When I was pregnant I lost count of how many times work colleagues would ask me how I was feeling. “Yeah great thanks,” I’d reply. “Even better now that I’ve bought shares in Gaviscon...”
You see, that’s what you do when you’re expecting a baby – you make a joke and move on. No one’s interested that you have chronic indigestion or that you're exhausted, sobbing down the phone to your mum on the bus to work about only having three hours sleep because you woke up with a twinge that you then spent the rest of the night anxiously googling.
Pregnancy is supposed to be a happy time. People expect it to be. And, for the most part, it is. You now have the right to hog the office biscuits and pad around the office in flip-flops (swollen feet). You’re the proud custodian of a Baby On Board badge and you can forgo messy Friday after-work drinks for early nights on the sofa with your partner. You are doing something amazing, you are “growing a human”.
It is supposed to be nine months of blissful domesticity, a pause before the big change. But I stress the word “supposed”, because along with all the physical symptoms, there are so many other emotions at play. Paranoia is one of them; and this is sharply highlighted in current BBC psychological thriller The Replacement. In it, the main character, architect Ellen struggles with the feeling that her maternity leave cover Paula might replace her for good.
Those emotions are very real. Our jobs are so tied with who we are these days I think it’s totally normal for many women to feel this way, to a greater or lesser extent. I too experienced the completely irrational anxiety that my replacement would do my job better than me and that my boss might like her more. I even worried I might not have the same role to come back to, uncertainty amplifying nightmare scenarios in my mind:
Boss: “She was doing so well we’ve kept her on. But we’ve got this nice little job for you that we think will fit in with your pick-ups and drop-offs better…”
Me: “No problem – thanks. I’ve been away for so long I’m grateful I still have a job.”
My imagined apprehension was heightened by a barrage of hormones that hit me in waves – on the outside I may have looked serene and "glowing” but I was very often paddling furiously underneath the water to keep up and to cope. And that’s so normal: pregnancy marks the beginning of one of the biggest identity upheavals that a woman will ever have. It's only natural for it to be a wobbly time and to have feelings that can be as dark and irrational as absurd.
No one talks about the fact that for many women, the pregnancy months can be as up and down as the months afterwards as a new mum – but it’s just so important
My friends who have “done babies” and I all laugh about it now, but little laughs not big ones as our memories are still sharp. We talk about the fact we “lost our minds” to pregnancy; how our moods were as changeable as the weather on a spring day. One minute we were genuinely fearful for what might happen to our lives (less money, the impact on our careers, the terrifying responsibility of bringing a new being into the world). The next, we were breathlessly overcome with excitement and bravado – “ho, ho, ho: *our* baby’s not going to change *us*”.

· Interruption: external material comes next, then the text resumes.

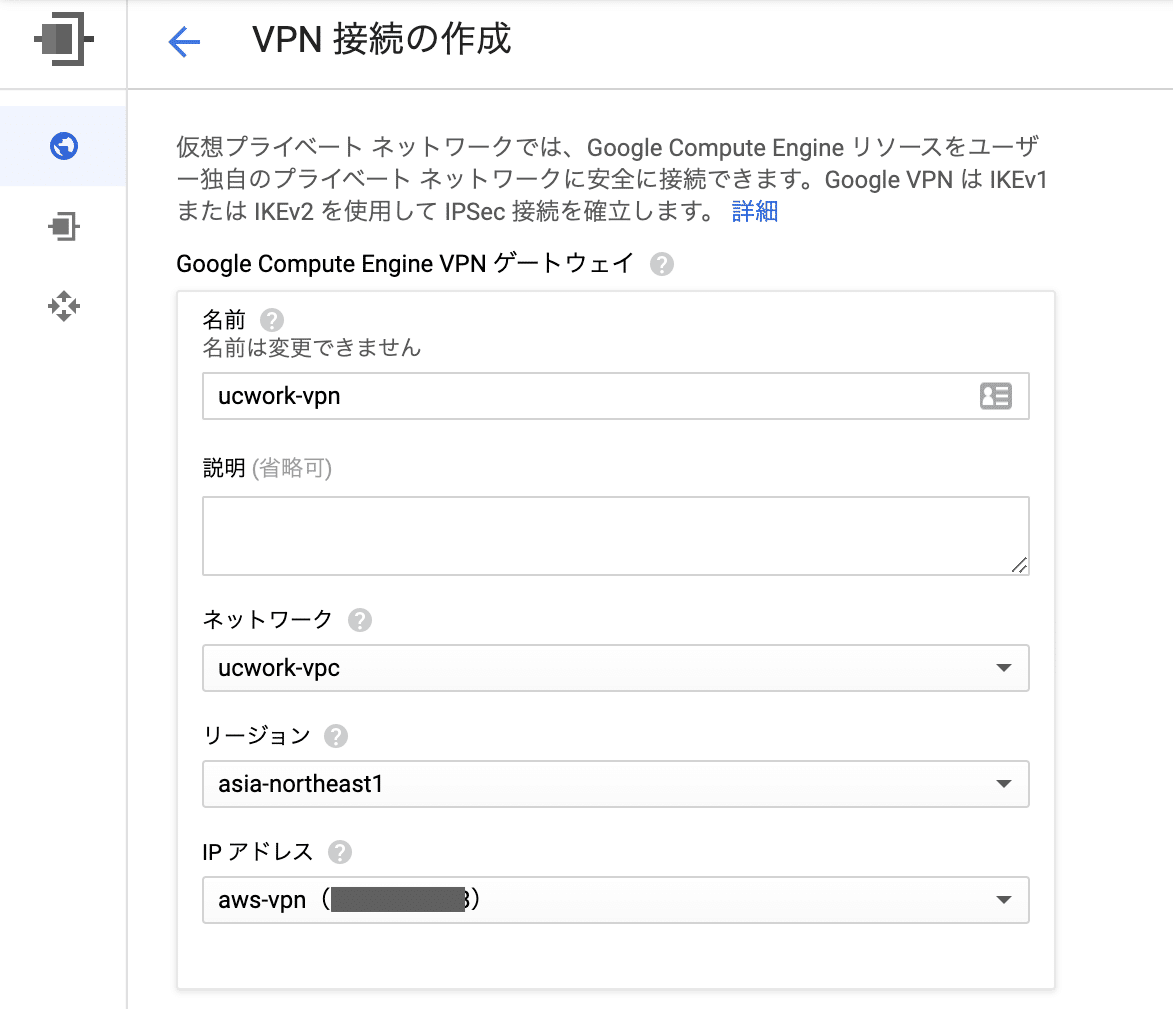
Task: Open the hybrid connectivity product icon at top left
Action: 63,42
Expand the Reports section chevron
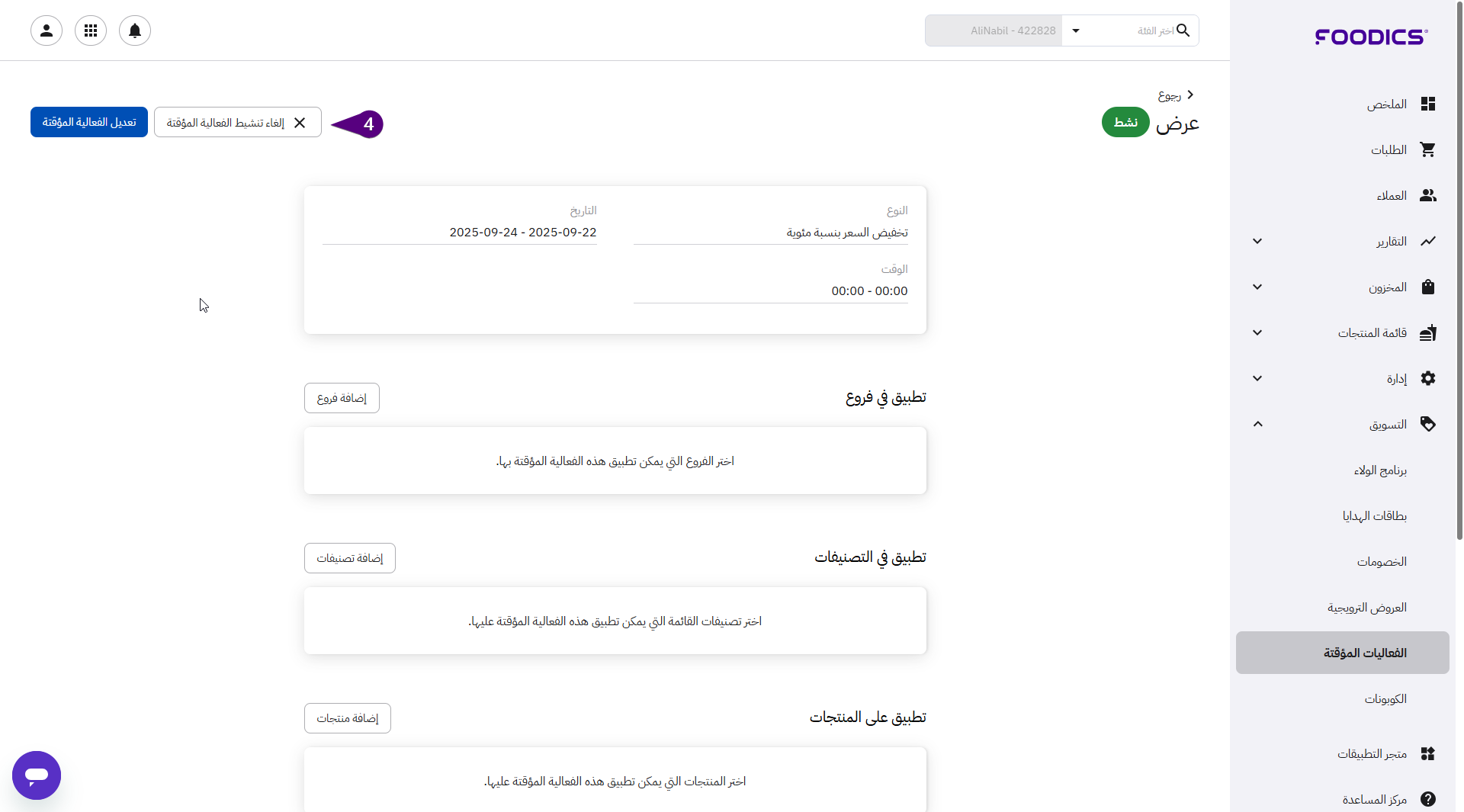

I also, and I do belly-laugh at myself for thinking this, believed having a baby would be a bit of a holiday – a career break if you will. After working my ass off for so long, all those coffee mornings and park meet-ups with fellow mat-leavers sounded different, and rather nice.
But no sooner than I started daydreaming about afternoon tea in cafes, the dialogue in my mind would switch back to two voices needling.

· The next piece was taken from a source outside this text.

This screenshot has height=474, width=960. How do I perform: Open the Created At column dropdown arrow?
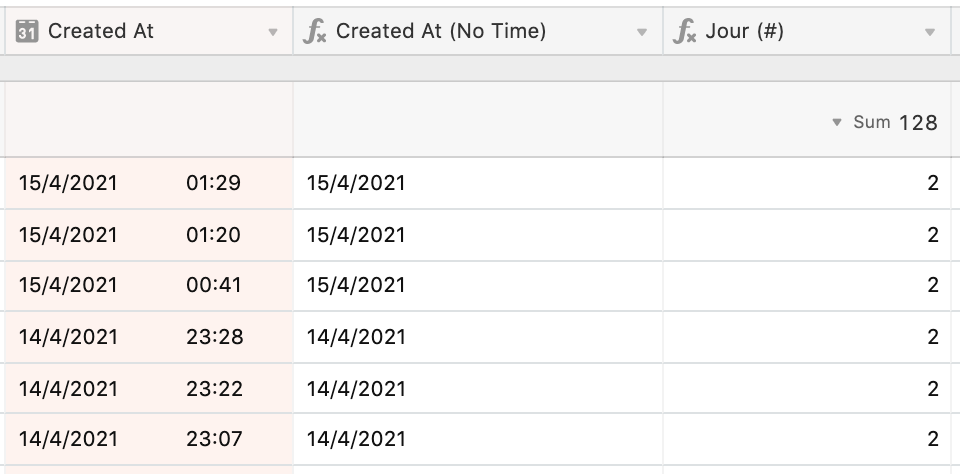click(273, 32)
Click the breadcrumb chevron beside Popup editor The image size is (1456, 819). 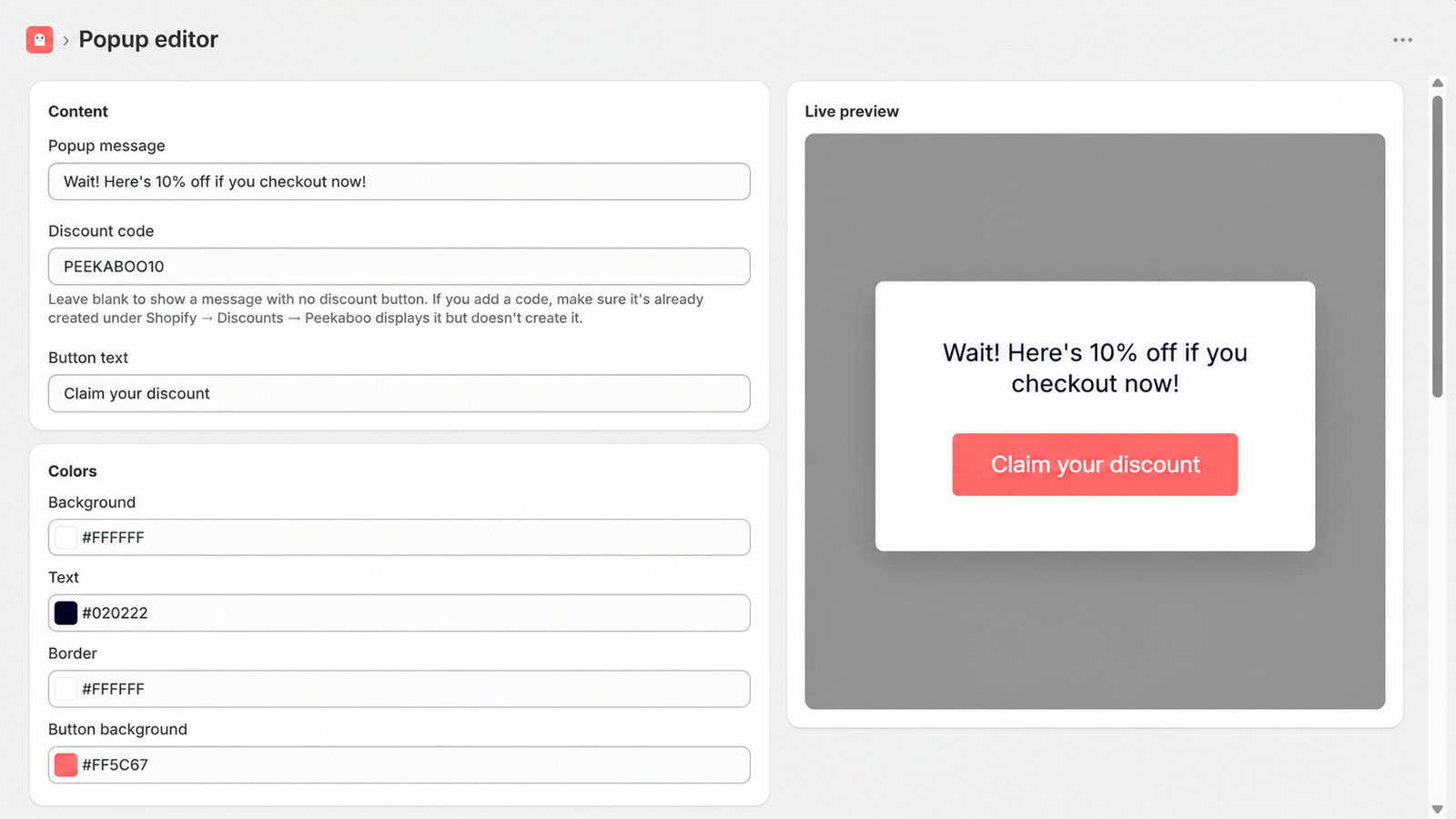point(66,40)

“Soon you won’t be relevant any more. Soon you will be Just A Mum.”
“I want to be Just A Mum. It’s the most important job in the world. I don’t care about my career.”
“So you don’t mind about the away-day next week you haven’t been invited to?”

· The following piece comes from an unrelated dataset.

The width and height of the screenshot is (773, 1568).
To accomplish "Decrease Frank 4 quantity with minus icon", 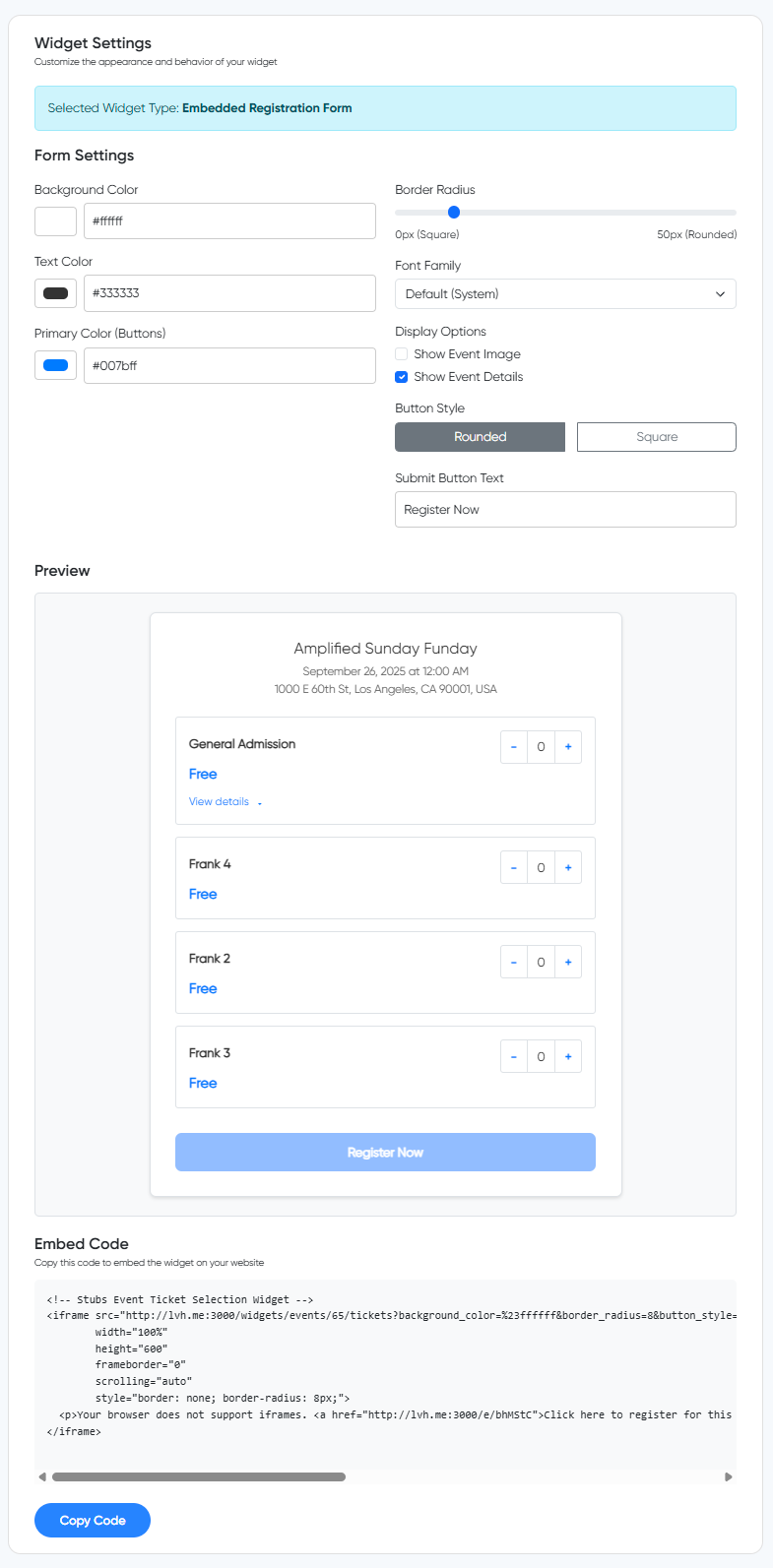I will point(513,867).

And on it went: the constant cycle of fear of the future, pregnancy FOMO and desire to hunker down and nest, all played out against a private excitement that I was silently doing something extraordinary while the hum of my nine-to-five rolled on.
No one talks about the fact that for many women, the pregnancy months can be as up and down as the months afterwards as a new mum – but it’s just so important. Dramas such as The Replacement are doing a good job of opening up the conversation and making people more aware of “baby blues” – often dismissed something that “all mothers go through” – and how much an emotional rollercoaster it can be (and how it can even escalate and turn into antenatal depression for some women).
Me, I am thankful that I muddled through my pregnancy and maternity leave unscathed. I had a great boss, a supportive partner and the embers of insecurity and irrationality that clung to me eventually died away. When I returned to work, of course, no one had replaced me. Within a few days it was just like I’d never been away. Work was just the same, only *I* wasn’t the same. Motherhood, despite its bumpy, irrational and paranoid start, had changed me and my life. For the better.